Pour le chef d'un village voisin de Ndiaganiao, un autre problème est lié aux femmes
qui cachent leur grossesse et ne vont pas voir l'agent de santé. Selon des croyances
populaires, annoncer sa grossesse peut faire perdre le bébé.
Awa Diouf, une
responsable locale d’organisations de femmes, résume la situation: «Nous souffrons
d'un déficit en structures de santé et les difficultés sont dues à la pauvreté. Les
routes sont mauvaises et nous sommes dans une zone enclavée. Des villages n'ont aucune
structure de santé». Et enfin, l'Amref et la Fondation Sanofi veulent dans leur programme
en Afrique de l'Ouest, dont le Sénégal est un pays pilote, accroître le nombre de
sages-femmes et renforcer leurs capacités.

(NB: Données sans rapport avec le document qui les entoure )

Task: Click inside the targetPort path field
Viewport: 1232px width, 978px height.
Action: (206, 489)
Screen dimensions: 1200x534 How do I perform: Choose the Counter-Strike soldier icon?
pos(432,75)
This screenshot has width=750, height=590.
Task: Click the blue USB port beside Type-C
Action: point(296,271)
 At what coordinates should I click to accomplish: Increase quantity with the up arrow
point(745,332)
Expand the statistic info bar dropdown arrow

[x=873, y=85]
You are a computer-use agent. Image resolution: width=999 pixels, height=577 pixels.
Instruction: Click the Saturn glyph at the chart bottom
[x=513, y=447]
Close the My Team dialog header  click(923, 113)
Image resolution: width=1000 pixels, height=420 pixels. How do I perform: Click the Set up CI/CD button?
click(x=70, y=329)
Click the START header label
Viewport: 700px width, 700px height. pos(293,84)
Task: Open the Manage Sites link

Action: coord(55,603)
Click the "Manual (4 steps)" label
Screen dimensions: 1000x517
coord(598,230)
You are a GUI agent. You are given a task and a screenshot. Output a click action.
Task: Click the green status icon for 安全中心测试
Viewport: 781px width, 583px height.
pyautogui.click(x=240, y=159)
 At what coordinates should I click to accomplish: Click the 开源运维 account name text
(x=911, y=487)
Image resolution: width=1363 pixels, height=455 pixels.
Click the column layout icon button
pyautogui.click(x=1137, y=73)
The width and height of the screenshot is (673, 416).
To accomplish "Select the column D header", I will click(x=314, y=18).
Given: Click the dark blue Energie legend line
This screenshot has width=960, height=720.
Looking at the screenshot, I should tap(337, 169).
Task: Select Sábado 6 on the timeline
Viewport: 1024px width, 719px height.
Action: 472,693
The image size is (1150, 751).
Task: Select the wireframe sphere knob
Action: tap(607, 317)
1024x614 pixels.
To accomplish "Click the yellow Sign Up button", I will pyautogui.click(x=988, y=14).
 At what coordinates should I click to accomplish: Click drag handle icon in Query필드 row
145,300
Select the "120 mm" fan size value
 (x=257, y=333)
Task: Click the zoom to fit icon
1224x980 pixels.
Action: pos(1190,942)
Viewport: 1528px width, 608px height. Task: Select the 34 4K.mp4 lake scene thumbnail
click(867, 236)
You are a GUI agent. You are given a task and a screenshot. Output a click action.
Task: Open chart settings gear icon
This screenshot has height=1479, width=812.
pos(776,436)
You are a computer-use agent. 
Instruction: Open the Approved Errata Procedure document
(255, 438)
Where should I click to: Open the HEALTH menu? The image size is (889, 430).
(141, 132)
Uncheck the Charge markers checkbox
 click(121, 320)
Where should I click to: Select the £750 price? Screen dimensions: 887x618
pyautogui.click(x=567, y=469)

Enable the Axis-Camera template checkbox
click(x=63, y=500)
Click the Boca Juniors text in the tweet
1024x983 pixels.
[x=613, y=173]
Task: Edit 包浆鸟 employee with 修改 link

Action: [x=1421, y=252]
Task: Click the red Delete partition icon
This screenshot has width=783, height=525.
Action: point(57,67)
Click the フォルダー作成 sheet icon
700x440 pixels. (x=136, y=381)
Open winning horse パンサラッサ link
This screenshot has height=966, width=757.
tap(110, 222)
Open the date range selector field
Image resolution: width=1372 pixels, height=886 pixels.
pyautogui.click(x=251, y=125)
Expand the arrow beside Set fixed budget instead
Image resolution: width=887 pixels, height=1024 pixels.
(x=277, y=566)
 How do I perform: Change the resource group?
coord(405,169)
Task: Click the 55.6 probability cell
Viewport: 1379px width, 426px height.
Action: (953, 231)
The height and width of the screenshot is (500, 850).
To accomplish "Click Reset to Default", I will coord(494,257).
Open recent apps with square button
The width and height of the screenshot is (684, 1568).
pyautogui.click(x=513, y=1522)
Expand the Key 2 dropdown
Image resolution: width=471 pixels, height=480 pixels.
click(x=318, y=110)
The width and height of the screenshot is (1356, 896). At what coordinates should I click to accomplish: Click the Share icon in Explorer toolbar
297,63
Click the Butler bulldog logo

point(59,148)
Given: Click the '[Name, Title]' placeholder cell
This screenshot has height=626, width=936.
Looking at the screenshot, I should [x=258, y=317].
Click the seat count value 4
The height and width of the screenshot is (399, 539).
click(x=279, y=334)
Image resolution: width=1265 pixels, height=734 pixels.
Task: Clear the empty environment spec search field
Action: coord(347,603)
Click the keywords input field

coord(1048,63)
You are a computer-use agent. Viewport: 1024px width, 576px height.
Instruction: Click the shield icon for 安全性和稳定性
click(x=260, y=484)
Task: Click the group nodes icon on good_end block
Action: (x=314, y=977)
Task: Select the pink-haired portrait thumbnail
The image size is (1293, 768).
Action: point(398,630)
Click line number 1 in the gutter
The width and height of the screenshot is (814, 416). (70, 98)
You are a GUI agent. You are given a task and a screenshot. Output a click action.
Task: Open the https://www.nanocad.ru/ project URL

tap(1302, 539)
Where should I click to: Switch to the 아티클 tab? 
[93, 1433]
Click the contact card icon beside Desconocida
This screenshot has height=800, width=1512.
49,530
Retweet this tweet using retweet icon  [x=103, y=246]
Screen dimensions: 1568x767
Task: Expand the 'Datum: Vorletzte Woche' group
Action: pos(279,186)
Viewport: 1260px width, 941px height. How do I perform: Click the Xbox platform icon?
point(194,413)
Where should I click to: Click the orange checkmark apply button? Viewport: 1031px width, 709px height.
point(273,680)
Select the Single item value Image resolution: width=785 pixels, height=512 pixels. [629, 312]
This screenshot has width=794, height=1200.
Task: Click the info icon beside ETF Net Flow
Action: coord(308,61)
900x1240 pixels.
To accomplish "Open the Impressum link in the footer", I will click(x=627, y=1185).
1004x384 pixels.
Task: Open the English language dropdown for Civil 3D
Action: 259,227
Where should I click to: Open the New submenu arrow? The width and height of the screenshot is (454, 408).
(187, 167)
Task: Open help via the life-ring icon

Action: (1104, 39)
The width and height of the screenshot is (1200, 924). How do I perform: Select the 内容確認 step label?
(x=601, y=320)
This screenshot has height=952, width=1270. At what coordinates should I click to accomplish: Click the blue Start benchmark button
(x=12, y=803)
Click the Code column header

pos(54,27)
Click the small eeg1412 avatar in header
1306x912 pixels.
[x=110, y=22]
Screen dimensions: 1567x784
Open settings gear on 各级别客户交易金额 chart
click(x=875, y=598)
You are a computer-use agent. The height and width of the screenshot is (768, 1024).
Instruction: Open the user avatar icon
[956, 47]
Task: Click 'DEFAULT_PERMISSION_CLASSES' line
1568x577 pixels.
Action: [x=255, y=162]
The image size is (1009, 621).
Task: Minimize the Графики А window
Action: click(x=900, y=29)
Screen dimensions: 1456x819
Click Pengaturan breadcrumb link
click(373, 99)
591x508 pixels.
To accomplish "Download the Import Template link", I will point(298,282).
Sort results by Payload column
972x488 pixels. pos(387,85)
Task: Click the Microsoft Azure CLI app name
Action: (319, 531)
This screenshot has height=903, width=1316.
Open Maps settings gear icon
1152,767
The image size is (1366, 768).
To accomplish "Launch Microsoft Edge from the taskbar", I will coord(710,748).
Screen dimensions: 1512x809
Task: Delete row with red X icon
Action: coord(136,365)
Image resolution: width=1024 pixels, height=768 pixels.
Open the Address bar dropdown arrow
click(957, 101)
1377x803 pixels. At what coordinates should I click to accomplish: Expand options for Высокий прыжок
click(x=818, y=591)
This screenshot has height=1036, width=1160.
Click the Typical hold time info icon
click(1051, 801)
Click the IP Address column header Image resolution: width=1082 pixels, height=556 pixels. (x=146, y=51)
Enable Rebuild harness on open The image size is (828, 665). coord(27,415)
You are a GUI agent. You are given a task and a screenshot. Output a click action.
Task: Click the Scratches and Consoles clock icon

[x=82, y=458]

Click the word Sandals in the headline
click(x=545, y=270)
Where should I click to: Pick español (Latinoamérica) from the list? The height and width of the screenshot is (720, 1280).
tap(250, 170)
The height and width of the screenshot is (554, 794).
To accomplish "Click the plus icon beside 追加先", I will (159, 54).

Les accoucheuses traditionnelles
Par ailleurs, dans le cadre de référence sur les accoucheuses traditionnelles,
selon l’OMS (Organisation Mondiale de la Santé) la moralité maternelle représente
actuellement encore plus de 1/6ème des décès des femmes dans le pays en
voie de développement. En 2007, 54% des femmes d’Afrique dont 94% en Ethiopie accouchent
encore à domicile. On estime à 4 millions par an le nombre de décès néonataux, maximum
au cours de la première semaine, dont 99 % dans les pays en voie développement. En
effet, en 2009, on estime le taux décès néonatal à 88 sur 1000 en Afrique et le nombre
d’enfant morts nés s’élève également à 4 millions par an. Comme pour la mortalité
maternelle, la majorité de ces décès ont une origine curable. Ainsi la prématurité
(28%), les infections (26%) et l’hypoxie néonatale (23%) en sont les causes principales.
Ces décès sont par ailleurs fortement corrélés à l’état de santé et aux complications
maternelles. Devant ce constat inquiétant, la communauté internationale a décidé de
faire de la santé materno-infantile une priorité de santé publique.